# SimpleMill Engine



## kiwi2 (Jul 8, 2014)

Hi,
    I've finally finished a project I started last year. It started off as an Elmer's Mill Engine but ended up something completely different.
I'm not a great fan of the plate type valve system so I decided to replace it with a valve spool type. Then I found that I just couldn't get the cross slide to operate without binding. It needs to be crack on in terms of alignment with the flywheel and piston if the shuttle is a close sliding fit. So, I decided to try running it without the cross slide. It worked fine. I also dispensed with the piston rod seal, and relied on a close sliding fit between the piston rod and a fairly beefy cylinder head. Again, that worked fine as well. The engine will run on less than 3psi air pressure. 
I realised at the end that I had finished up with a double acting steam engine which was about as simple as you could make.
I have therefore done a set of drawings with accompanying notes which I hope will be of use to relative newcomers who are looking for a project to follow on from a single acting engine.
I know it's not the greatest looking engine, but it is about as simple as it's possible for a double acting machine to be. 

Regards,
Alan C.
P.S. I've tried attaching the drawings and notes but no luck.

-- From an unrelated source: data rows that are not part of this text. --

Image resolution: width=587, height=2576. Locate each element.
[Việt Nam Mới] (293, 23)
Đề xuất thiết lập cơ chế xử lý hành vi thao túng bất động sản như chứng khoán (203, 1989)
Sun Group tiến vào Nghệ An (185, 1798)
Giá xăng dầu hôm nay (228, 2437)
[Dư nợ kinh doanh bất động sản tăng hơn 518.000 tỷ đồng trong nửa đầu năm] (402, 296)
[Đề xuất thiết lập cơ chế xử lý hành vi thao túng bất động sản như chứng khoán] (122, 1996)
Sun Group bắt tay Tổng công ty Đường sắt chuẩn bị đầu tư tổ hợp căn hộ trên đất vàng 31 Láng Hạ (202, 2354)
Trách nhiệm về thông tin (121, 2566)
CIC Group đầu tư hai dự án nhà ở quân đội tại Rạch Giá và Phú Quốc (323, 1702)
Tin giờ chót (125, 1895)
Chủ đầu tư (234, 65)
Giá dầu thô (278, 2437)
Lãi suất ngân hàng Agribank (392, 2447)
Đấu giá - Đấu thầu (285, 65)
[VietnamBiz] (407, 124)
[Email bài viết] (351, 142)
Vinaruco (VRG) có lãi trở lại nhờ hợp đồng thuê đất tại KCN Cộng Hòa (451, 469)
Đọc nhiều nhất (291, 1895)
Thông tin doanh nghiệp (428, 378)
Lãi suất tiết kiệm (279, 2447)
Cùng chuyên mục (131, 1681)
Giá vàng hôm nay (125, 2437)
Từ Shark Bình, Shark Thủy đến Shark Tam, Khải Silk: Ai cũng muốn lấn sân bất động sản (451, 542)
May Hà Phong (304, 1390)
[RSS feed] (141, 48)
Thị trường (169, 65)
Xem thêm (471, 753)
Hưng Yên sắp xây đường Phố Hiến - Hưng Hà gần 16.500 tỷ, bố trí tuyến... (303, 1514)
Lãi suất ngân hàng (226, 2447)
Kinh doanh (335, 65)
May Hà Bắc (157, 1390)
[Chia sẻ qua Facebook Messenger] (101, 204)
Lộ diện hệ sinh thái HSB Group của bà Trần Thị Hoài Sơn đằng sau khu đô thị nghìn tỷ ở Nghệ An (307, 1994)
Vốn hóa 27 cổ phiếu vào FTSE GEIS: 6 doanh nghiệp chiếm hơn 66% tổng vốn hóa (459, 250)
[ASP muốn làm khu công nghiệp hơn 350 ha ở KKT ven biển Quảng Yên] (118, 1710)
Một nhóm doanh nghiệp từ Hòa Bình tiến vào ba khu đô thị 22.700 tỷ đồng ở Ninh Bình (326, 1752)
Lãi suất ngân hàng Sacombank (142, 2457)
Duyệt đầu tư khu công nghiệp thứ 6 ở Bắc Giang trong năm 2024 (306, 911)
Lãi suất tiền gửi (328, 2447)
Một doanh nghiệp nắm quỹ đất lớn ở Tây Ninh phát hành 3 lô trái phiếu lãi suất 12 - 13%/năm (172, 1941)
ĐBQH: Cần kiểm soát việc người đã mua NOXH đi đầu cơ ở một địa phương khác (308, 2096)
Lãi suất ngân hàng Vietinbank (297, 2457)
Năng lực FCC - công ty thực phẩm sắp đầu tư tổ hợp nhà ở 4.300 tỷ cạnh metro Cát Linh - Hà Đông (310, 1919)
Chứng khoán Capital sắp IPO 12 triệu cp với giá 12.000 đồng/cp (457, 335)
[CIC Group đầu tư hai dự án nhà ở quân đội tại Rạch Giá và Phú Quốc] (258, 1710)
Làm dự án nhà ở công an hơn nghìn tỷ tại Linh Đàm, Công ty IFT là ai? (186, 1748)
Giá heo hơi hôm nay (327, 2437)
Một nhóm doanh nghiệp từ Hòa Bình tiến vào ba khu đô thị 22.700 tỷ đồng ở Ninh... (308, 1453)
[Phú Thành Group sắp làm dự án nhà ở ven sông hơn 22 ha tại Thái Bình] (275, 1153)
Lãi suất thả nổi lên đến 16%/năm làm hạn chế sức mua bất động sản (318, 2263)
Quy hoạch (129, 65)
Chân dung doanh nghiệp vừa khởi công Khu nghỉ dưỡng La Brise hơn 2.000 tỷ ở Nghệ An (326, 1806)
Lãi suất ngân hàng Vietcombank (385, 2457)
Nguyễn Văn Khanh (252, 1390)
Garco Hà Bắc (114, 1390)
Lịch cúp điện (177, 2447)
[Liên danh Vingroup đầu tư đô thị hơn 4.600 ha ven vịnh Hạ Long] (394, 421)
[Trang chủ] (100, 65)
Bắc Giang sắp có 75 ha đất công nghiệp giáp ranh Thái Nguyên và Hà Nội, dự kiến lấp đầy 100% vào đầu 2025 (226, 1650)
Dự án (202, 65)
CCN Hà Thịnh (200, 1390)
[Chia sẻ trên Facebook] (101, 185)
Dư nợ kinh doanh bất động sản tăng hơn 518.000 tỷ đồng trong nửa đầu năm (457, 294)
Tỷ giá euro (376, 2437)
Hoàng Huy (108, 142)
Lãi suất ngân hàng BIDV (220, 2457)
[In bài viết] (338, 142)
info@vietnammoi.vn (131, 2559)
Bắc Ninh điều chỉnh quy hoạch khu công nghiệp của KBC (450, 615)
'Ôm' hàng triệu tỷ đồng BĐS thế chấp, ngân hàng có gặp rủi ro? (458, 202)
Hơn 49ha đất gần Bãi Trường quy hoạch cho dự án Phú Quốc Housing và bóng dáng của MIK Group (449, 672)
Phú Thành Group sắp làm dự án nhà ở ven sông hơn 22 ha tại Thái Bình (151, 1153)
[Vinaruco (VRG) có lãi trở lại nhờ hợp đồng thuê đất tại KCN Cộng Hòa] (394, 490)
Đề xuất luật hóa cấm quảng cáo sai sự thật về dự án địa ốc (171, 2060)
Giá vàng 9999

I'll try again later.


----------



## kiwi2 (Jul 8, 2014)

What am I doing wrong. When I try to upload the pdf files, I get a message saying the site is down or busy.
Alan C.


----------



## kiwi2 (Jul 8, 2014)

Managed to attach a couple of photos. No joy with the drawings or notes. I'll try again tomorrow.
Alan C.


----------



## kiwi2 (Jul 8, 2014)

With any luck the drawings and notes should be attahed.

Alan C. 

View attachment Drawings.pdf


View attachment Notes.pdf


----------



## johnmcc69 (Jul 8, 2014)

Very nice work Alan! Thanks for sharing it!

  John


----------



## Hrcoleman66 (Aug 10, 2014)

Elegant in it's simplicity Alan.  And very pretty too.

Cheers,

Hugh


----------



## kiwi2 (Aug 12, 2014)

Thanks Hugh. I'm not so sure about the appearance. I was hoping someone would have a go at making it and come up with a better look. I don't think anyone has downloaded the plans yet. Do you think it would make a difference if I posted them to the Plans forum as well?

Regards,
Alan C.


----------



## Swifty (Aug 12, 2014)

Alan, I don't know what you are worried about, it looks fine to me. You could have a dozen people build this and come up with a dozen different looking engines, everyone puts their personal ideas into their build.

Paul.


----------



## Hrcoleman66 (Aug 12, 2014)

I have downloaded them Alan!

And have added this to my list of Must Builds.  

I agree, different builders will give this design different slants, and why not.  I lends itself a lot more to cosmetic variation than a more mainstream design would.

Cheers,

Hugh


----------



## kiwi2 (Aug 13, 2014)

Thanks Hugh. I was starting to wonder if nobody was going to have a crack at building the engine.

Regards,
Alan C.


----------